# What the task asks
Starting at the line that contains "Follow HuggingFaceH4 organization", transcribe each line exactly through the last line of the data. Include nothing else.

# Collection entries
**********

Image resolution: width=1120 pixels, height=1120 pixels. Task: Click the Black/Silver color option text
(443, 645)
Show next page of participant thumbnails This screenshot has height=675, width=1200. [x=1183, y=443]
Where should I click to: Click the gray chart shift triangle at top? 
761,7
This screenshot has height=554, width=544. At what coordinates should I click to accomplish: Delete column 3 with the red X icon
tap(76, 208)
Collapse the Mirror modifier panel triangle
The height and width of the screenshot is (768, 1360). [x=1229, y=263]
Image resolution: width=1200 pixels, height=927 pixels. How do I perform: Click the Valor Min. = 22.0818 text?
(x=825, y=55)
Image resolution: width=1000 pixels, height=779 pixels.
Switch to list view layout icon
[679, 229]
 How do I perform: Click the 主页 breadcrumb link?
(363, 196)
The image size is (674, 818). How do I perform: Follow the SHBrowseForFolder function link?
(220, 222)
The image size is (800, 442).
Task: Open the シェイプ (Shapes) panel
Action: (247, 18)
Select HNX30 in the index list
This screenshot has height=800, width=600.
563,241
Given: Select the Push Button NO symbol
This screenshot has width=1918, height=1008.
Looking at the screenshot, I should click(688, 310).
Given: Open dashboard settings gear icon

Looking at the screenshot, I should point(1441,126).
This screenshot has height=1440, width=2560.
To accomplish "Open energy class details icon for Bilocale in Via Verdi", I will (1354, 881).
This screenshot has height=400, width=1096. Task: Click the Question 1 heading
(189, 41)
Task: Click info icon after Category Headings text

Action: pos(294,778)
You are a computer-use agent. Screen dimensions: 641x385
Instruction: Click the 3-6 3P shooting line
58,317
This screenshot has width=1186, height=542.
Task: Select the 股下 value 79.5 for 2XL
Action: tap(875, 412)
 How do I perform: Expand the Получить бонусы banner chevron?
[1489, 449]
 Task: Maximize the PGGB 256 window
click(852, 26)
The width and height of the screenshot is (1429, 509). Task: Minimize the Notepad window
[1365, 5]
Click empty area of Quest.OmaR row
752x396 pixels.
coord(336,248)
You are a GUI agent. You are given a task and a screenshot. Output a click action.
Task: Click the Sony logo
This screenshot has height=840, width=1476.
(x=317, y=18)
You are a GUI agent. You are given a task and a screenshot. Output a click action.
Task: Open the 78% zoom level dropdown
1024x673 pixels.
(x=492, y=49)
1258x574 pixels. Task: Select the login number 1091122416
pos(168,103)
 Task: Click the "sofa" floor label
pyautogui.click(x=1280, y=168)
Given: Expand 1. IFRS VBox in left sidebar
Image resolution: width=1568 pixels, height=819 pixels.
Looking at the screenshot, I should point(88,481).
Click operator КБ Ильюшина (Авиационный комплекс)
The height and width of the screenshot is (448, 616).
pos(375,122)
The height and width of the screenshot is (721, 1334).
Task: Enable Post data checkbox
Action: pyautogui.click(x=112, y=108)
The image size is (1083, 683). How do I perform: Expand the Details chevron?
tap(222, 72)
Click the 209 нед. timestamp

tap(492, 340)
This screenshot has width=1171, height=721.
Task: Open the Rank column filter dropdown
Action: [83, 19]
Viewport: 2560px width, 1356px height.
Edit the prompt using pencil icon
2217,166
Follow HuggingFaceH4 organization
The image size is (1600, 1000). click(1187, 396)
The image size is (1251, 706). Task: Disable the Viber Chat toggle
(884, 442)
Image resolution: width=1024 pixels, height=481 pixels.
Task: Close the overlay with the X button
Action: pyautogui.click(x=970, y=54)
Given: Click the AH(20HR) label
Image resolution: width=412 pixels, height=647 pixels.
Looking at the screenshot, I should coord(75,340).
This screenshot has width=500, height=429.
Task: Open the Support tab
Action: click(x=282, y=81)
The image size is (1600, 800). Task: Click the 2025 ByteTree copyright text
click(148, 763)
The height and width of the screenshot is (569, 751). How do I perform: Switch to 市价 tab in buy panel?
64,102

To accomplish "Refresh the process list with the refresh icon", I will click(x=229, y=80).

**********

# Output for this task
Follow HuggingFaceH4 organization
The image size is (1600, 1000). click(1187, 396)
The image size is (1251, 706). Task: Disable the Viber Chat toggle
(884, 442)
Image resolution: width=1024 pixels, height=481 pixels.
Task: Close the overlay with the X button
Action: pyautogui.click(x=970, y=54)
Given: Click the AH(20HR) label
Image resolution: width=412 pixels, height=647 pixels.
Looking at the screenshot, I should coord(75,340).
This screenshot has width=500, height=429.
Task: Open the Support tab
Action: click(x=282, y=81)
The image size is (1600, 800). Task: Click the 2025 ByteTree copyright text
click(148, 763)
The height and width of the screenshot is (569, 751). How do I perform: Switch to 市价 tab in buy panel?
64,102

To accomplish "Refresh the process list with the refresh icon", I will click(x=229, y=80).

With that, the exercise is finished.